Because this is one of the consequences of evolutionary theory that I believe to be most detrimental, maybe the most detrimental in a moral and social sense, and that is this: if the results that we see are in fact as evolutionary theory seems to suggest--the consequence of the working out over millions of years of the inexorable properties of matter and motion and so forth and so on--then what room is there in such a world for choice? What room is there for choice?

The only way that evolution could be true of human beings is if we cannot break the cycle of material fact and consequence with a choice that transcends those circumstances. If we have no place to stand to rise above the stream of cause and effect, then evolution makes sense. If we have such a place, if we have such a ground for human choice and freedom, then as it affects human beings, evolution couldn't possibly be true.

It requires, in fact, that there be a cycle in which material cause and consequence are unbroken by arbitrary choice--unbroken by any twist or turn that reflects, not the formation and deformation of material circumstance, but simply the determination of human will in freedom. But I think that that clear denial of the possibility of human freedom is obviously a consequence of the first premise of evolutionary thinking.

For, how could we have a place to stand to determine our will and to make a choice apart from the stream and flow of cause and effect, of material circumstance and consequence, except that there exists a Being whose being transcends this stream, this cycle of material things, and who by His will can lend to us that standpoint that makes our freedom possible?

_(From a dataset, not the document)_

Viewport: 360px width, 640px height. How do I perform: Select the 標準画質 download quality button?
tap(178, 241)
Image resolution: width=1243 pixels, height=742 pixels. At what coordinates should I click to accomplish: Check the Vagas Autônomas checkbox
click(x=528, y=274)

I think that especially as Christian people we need to understand that our liberty, our freedom as human beings, is a consequence of grace. It is a consequence of the willingness of God to acknowledge our freestanding existence and to support us in the sustaining of that existence. The beauty of it is that, even as He lends us His standpoint as it were, from which we can therefore rise above the circumstances and conditions that He Himself has determined for the world--even as He lends it to us, two things are true: He makes possible that freedom through which, as Adam and Eve are clearly shown to do in the Bible, we can even choose against His will--because otherwise it wouldn't be freedom. But He also affirms His absolute interest in our existence, in our being, in our choice and its consequences. He supports us in the freedom to choose and even to go against His will and that support is clearly evidence of His support and acknowledgment for the possibility of our existence.

And see, I think ultimately it is that support and acknowledgment, by God, of the possibility of our existence that the American Declaration translates into political terms. For it means simply this: that the Principle of all that is, is not indifferent to the fate of our humanity. Of course, that's a premise that, at an emotional level, at the level of that emotional acknowledgment of truth that is so much a part of faith, evolution utterly denies. The world of evolution is a world in which, if we stand at all, we stand alone on the precipice of accident and circumstance. We jump into a future that is a dark and unknown abyss in which anything is possible, including that which utterly invalidates the possibility of our existence and its meaning.

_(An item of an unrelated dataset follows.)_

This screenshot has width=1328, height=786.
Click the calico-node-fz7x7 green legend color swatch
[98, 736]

I think this is the real choice we have before us when we deal with evolutionary dogma. It's a choice that has its implications for our freedom, for our institutions, for our moral selves, for basic structures like the family. But beyond it all, it is a choice that has implications for how we shall understand, in the context of this universe, our human condition. Are we in fact here, standing as it were, lonely and without any support except perhaps our own feeble resolve in a long dark night of material accident and circumstance? Or do we exist by the grace of God's love, by the power of His will, warmed in truth in the very inmost essence of our being by the knowledge that, as He supports us in our freedom, so in His justice does He support those things which are necessary for our dignity and for our survival in decency and in prosperity, and in the hope that we can some day achieve that true and perfect joy and happiness which is today as it was forever, His intention for us all.